## Short problem
Render every line of the entries below as a JSON list of strings, one string per line, omitting blank lines.

-- Start of Material for the task --

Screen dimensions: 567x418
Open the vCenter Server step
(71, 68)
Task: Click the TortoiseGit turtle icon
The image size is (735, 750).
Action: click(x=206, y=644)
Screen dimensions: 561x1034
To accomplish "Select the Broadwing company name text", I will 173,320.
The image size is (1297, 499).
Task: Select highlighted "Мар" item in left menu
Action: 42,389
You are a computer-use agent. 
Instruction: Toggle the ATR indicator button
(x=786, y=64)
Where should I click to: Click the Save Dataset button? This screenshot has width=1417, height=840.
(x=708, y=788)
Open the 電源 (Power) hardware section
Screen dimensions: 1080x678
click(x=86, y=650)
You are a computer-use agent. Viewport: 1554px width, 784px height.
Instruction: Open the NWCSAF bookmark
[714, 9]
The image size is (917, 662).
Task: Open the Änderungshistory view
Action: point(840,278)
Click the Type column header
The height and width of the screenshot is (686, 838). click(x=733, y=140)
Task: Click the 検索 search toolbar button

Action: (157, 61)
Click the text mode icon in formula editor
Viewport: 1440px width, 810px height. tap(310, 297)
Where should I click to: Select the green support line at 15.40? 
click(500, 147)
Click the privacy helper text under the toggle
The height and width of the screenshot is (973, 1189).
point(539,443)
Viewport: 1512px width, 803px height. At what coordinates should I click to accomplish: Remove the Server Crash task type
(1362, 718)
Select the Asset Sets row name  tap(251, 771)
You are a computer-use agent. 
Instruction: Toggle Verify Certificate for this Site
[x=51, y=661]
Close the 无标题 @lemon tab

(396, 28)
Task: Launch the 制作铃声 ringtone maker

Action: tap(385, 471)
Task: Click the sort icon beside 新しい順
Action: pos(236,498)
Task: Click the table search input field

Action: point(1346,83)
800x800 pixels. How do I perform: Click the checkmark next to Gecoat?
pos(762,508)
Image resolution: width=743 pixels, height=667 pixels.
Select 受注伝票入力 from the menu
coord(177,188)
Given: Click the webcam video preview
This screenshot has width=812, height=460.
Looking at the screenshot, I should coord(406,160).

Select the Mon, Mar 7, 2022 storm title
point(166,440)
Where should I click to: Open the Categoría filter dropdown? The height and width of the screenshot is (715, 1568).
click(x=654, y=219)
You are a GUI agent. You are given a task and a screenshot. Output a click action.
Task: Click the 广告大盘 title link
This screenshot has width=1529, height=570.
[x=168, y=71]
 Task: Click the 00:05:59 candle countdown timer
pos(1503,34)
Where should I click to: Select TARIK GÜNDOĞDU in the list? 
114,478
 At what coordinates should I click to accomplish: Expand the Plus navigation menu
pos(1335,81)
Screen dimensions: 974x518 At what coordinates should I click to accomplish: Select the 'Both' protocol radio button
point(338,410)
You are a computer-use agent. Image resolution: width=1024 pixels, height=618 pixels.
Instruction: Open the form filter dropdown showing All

-- End of Material for the task --

## Solution for this problem
[
  "Screen dimensions: 567x418",
  "Open the vCenter Server step",
  "(71, 68)",
  "Task: Click the TortoiseGit turtle icon",
  "The image size is (735, 750).",
  "Action: click(x=206, y=644)",
  "Screen dimensions: 561x1034",
  "To accomplish \"Select the Broadwing company name text\", I will 173,320.",
  "The image size is (1297, 499).",
  "Task: Select highlighted \"Мар\" item in left menu",
  "Action: 42,389",
  "You are a computer-use agent. ",
  "Instruction: Toggle the ATR indicator button",
  "(x=786, y=64)",
  "Where should I click to: Click the Save Dataset button? This screenshot has width=1417, height=840.",
  "(x=708, y=788)",
  "Open the 電源 (Power) hardware section",
  "Screen dimensions: 1080x678",
  "click(x=86, y=650)",
  "You are a computer-use agent. Viewport: 1554px width, 784px height.",
  "Instruction: Open the NWCSAF bookmark",
  "[714, 9]",
  "The image size is (917, 662).",
  "Task: Open the Änderungshistory view",
  "Action: point(840,278)",
  "Click the Type column header",
  "The height and width of the screenshot is (686, 838). click(x=733, y=140)",
  "Task: Click the 検索 search toolbar button",
  "Action: (157, 61)",
  "Click the text mode icon in formula editor",
  "Viewport: 1440px width, 810px height. tap(310, 297)",
  "Where should I click to: Select the green support line at 15.40? ",
  "click(500, 147)",
  "Click the privacy helper text under the toggle",
  "The height and width of the screenshot is (973, 1189).",
  "point(539,443)",
  "Viewport: 1512px width, 803px height. At what coordinates should I click to accomplish: Remove the Server Crash task type",
  "(1362, 718)",
  "Select the Asset Sets row name  tap(251, 771)",
  "You are a computer-use agent. ",
  "Instruction: Toggle Verify Certificate for this Site",
  "[x=51, y=661]",
  "Close the 无标题 @lemon tab",
  "(396, 28)",
  "Task: Launch the 制作铃声 ringtone maker",
  "Action: tap(385, 471)",
  "Task: Click the sort icon beside 新しい順",
  "Action: pos(236,498)",
  "Task: Click the table search input field",
  "Action: point(1346,83)",
  "800x800 pixels. How do I perform: Click the checkmark next to Gecoat?",
  "pos(762,508)",
  "Image resolution: width=743 pixels, height=667 pixels.",
  "Select 受注伝票入力 from the menu",
  "coord(177,188)",
  "Given: Click the webcam video preview",
  "This screenshot has width=812, height=460.",
  "Looking at the screenshot, I should coord(406,160).",
  "Select the Mon, Mar 7, 2022 storm title",
  "point(166,440)",
  "Where should I click to: Open the Categoría filter dropdown? The height and width of the screenshot is (715, 1568).",
  "click(x=654, y=219)",
  "You are a GUI agent. You are given a task and a screenshot. Output a click action.",
  "Task: Click the 广告大盘 title link",
  "This screenshot has width=1529, height=570.",
  "[x=168, y=71]",
  " Task: Click the 00:05:59 candle countdown timer",
  "pos(1503,34)",
  "Where should I click to: Select TARIK GÜNDOĞDU in the list? ",
  "114,478",
  " At what coordinates should I click to accomplish: Expand the Plus navigation menu",
  "pos(1335,81)",
  "Screen dimensions: 974x518 At what coordinates should I click to accomplish: Select the 'Both' protocol radio button",
  "point(338,410)",
  "You are a computer-use agent. Image resolution: width=1024 pixels, height=618 pixels.",
  "Instruction: Open the form filter dropdown showing All"
]